** Task instructions **
Could you print the part of the causal discovery passage starting with "Causal discovery analysis can" and going on through "might be needed.", word for word?

(Page text Opens)

Check If the Data Is Suitable for Causal Discovery Analysis and Preprocess Data Appropriately

Causal discovery analysis can be applied to a wide range of data. To ensure that the discovered causal relationships correspond to the goal of the project and have biological and clinical relevance, special attention needs to be paid to the data design, the data collection process, and the data elements being collected. We point out several common situations where data preprocessing might be needed.

Deterministic relationships: Existing causal discovery algorithms may produce erroneous results when deterministic relationships are present among variables. Examples of deterministic relationships are: item scores for a depression inventory vs. the total score for the same depression inventory; height and weight vs. BMI. How to incorporate this kind of information into causal discovery analysis is an area of active research, but at present our recommendation is to eliminate deterministic relationships by using a subset of the variables that are involved in the deterministic relationships.

Specificity of Measurements: Some measurements/variables can contain information from multiple related variables. This is common in mental health data. For example, the depression inventory also often measures anxiety symptoms, and vice versa. As a result, when causal discovery analysis is conducted on these types of variables, a high amount of interconnectivity is found. High connectivity in a causal graph is not in general problematic. But in this case, it is an artifact of the lack of specificity in the measurements and the findings are hard to interpret causally. One way to improve the measurement specificity is through feature engineering, i.e. instead of directly using the original variables with low specificity, we can construct new variables (e.g. separate out depression specific items from the depression inventory and anxiety inventory, and construct a variable that represents depression more specifically). This can be done by either using prior knowledge, or using data driven methods such as factor analysis [19].

(Page text Closes)
(Dataset content Opens)

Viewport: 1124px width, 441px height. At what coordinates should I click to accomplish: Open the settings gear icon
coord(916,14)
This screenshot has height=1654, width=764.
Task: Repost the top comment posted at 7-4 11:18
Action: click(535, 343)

(Dataset content Closes)

** Expected answer **
Causal discovery analysis can be applied to a wide range of data. To ensure that the discovered causal relationships correspond to the goal of the project and have biological and clinical relevance, special attention needs to be paid to the data design, the data collection process, and the data elements being collected. We point out several common situations where data preprocessing might be needed.